=== Problem to work on ===
Copy out the following material line for line, without altering anything.

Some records

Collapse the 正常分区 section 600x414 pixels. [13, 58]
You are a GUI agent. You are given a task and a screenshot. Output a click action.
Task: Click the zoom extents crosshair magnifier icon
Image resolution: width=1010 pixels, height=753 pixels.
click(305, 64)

=== Solution to this task ===
Collapse the 正常分区 section 600x414 pixels. [13, 58]
You are a GUI agent. You are given a task and a screenshot. Output a click action.
Task: Click the zoom extents crosshair magnifier icon
Image resolution: width=1010 pixels, height=753 pixels.
click(305, 64)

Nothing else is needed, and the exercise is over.